Selection.
= = = = = = =

On Mon, Aug 4, 2014 at 9:55 PM, Axil Axil <[email protected]> wrote:

> A spark produces a plasma, whenever a plasma cools as it must eventually
> do, at a minimum, it produces nanoparticles out of the vaporized electrode
> material that carried the spark..
>
***When a plasma COOLs????  That is utterly significant.  It is only under
"relatively cool" conditions that a BEC forms.  So when the plasma cools,
it forms a (linear) BEC, atoms come together and fuse sometimes and when
they do, by the nature of BECs, their output energy is dissipated by 1/N
the number of atoms involved in the BEC.

On top of that, the spark environment becomes a (linear) accelerator,
pushing particles such as protons straight into the opposing walls of the
crack of the metal matrix, thereby generating transmutations, fission,
nuclear heat from other products.  Perhaps it's even an asymmetrical thrust
capacitor, as described upthread.  Think about it: A v-shaped "crack" is
very similar to a capacitor in certain dimensions, and at the extremes of
those dimensions you'd see very different behavior.

Ed Storms wanted to move the discussion out from the interior of metal
hydrydes into the surface "where the laws of conservation of energy no
longer apply".  But cracks are a weak representation of "laws of Physics"
no longer applying:  The sparks ACROSS such cracks would be a perfect
candidate for "weird physics" and "laws of conservation of energy" no
longer applying, because plasma physics is incredibly weird to begin with.


> On Tue, Aug 5, 2014 at 12:24 AM, Kevin O'Malley <[email protected]>
> wrote:
>
>>
>>
>>
>> On Sat, Aug 2, 2014 at 2:47 PM, Axil Axil <[email protected]> wrote:
>>
>>> http://www.lenr-canr.org/acrobat/LochakGlowenergyn.pdf
>>>
>>> Here is what cavitation is producing.   These are what Ken Shoulders
>>> also produced in spark discharge. Sparks in water always produce
>>> cavitation. Only cavitation in water produces gamma because no BEC can
>>> be produced.

= = = = = = =

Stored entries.

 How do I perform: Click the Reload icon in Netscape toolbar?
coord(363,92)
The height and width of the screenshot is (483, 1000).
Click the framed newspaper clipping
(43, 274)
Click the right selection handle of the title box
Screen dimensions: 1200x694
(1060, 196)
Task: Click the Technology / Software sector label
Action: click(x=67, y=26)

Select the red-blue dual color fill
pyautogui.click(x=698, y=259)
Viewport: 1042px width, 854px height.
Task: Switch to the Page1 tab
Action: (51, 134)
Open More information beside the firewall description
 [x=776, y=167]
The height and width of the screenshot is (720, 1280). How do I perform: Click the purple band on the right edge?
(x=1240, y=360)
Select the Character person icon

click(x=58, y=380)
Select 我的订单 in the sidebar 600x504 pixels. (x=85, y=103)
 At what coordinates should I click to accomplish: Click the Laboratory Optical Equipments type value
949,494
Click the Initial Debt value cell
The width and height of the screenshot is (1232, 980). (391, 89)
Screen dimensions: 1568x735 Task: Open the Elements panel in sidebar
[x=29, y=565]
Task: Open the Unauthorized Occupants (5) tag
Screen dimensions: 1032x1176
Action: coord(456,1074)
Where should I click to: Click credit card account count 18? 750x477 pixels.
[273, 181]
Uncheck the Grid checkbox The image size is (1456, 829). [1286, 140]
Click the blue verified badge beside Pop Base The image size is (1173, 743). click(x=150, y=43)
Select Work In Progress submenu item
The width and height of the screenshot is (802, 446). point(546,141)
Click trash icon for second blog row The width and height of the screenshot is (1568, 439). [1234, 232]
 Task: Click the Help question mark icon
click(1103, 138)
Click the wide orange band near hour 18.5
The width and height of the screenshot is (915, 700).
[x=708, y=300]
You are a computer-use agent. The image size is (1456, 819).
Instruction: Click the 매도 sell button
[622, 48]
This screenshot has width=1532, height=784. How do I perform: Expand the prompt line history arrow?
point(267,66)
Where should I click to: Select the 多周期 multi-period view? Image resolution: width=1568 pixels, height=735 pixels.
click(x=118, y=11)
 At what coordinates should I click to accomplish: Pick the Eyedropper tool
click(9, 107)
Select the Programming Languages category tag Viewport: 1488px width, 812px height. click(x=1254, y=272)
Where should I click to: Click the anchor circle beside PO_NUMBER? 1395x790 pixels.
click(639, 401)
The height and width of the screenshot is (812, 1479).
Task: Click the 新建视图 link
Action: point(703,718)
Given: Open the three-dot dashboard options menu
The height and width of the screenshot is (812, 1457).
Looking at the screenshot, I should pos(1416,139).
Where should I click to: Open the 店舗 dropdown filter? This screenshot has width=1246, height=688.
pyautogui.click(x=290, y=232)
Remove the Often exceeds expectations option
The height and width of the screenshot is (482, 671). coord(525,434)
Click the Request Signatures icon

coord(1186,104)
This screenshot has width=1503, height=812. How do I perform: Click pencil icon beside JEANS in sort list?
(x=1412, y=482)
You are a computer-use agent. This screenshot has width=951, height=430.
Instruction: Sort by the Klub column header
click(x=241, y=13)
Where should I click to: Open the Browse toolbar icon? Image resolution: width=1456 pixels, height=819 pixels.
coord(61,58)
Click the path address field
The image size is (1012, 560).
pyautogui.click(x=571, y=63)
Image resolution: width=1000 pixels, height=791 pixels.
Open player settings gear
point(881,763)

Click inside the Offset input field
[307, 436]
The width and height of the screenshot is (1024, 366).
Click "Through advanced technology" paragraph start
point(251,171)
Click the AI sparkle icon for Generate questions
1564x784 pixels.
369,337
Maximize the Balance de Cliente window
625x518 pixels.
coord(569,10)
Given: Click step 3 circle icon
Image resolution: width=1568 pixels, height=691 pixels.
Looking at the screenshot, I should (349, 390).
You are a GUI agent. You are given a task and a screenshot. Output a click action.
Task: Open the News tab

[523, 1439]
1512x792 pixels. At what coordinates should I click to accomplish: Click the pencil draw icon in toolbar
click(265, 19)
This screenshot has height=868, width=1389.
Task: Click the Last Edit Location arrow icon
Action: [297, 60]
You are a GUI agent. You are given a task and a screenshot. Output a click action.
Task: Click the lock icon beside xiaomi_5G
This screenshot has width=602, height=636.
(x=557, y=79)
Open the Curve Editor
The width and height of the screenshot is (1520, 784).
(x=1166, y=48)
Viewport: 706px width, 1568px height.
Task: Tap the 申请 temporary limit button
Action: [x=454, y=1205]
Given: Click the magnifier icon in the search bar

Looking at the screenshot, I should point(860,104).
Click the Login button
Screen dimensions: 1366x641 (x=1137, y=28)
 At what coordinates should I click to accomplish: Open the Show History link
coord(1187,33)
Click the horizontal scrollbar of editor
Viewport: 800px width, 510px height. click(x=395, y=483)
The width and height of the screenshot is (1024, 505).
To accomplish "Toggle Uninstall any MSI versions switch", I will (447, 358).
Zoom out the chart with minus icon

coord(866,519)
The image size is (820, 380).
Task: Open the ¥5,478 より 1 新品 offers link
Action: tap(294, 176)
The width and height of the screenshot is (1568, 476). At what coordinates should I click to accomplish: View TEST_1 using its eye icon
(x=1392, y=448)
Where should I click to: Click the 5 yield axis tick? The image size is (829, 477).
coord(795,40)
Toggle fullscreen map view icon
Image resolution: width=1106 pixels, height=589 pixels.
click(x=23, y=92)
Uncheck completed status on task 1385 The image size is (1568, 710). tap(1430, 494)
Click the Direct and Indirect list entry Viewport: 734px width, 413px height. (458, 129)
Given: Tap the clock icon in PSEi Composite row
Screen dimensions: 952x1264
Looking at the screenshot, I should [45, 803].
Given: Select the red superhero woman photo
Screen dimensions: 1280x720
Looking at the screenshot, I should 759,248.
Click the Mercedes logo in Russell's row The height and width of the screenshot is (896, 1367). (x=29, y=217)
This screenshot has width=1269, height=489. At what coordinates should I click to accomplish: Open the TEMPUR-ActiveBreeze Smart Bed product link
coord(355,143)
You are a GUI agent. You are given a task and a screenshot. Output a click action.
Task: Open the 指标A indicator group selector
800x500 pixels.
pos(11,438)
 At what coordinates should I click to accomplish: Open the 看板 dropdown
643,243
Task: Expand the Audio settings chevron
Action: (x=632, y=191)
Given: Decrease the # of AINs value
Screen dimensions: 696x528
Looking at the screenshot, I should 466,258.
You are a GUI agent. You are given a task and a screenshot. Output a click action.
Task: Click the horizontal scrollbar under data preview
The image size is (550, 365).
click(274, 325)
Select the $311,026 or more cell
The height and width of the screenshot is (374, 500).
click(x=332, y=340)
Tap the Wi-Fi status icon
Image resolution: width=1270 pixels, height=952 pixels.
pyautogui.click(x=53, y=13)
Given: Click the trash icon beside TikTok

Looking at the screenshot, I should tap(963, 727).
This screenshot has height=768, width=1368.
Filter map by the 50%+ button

= = = = = = =

Goal. Carry on the email thread about sparks, cooling plasma and cavitation from the point where it stops.

Exercise response.
>>>
>> ***This strikes me as incredibly important because we've narrowed down
>> the focus of discussion to sparks, BECs, gamma ray production and LENR.
>> HOW is it that sparks in water always produce cavitation?  Can a linear BEC
>> form in gas simpler than in water?  Isn't it possible for a spark to form a
>> Luttinger Liquid linear BEC?  And consider the endpoints of such a
>> phenomenon:  at each end would be a few microns of solid Ni or Pd
>> encapsulating a linear formation of H or D atoms!  The reason it's so hard
>> to get our heads around it is that there are 2 kinds of phenomena
>> connecting to each other:  A 1dimensional Luttinger Liquid of atoms
>> embedded within a matrix connected to a BEC forming inside of a spark
>> across (Ed Storms's utterly important) crack or even just a "sphericule".
>> The TRANSITION between these 2 uncommon physical forms is completely beyond
>> our grasp to describe.
>>
>>
>>
>>> Sparks in a gas do not produce gamma because the spark produces
>>> nanoparticle aggregations  in which a BEC is carried.
>>>
>> ***Okay... where do these nanoparticle aggregations come from?  I've
>> never heard of them before.  What are they?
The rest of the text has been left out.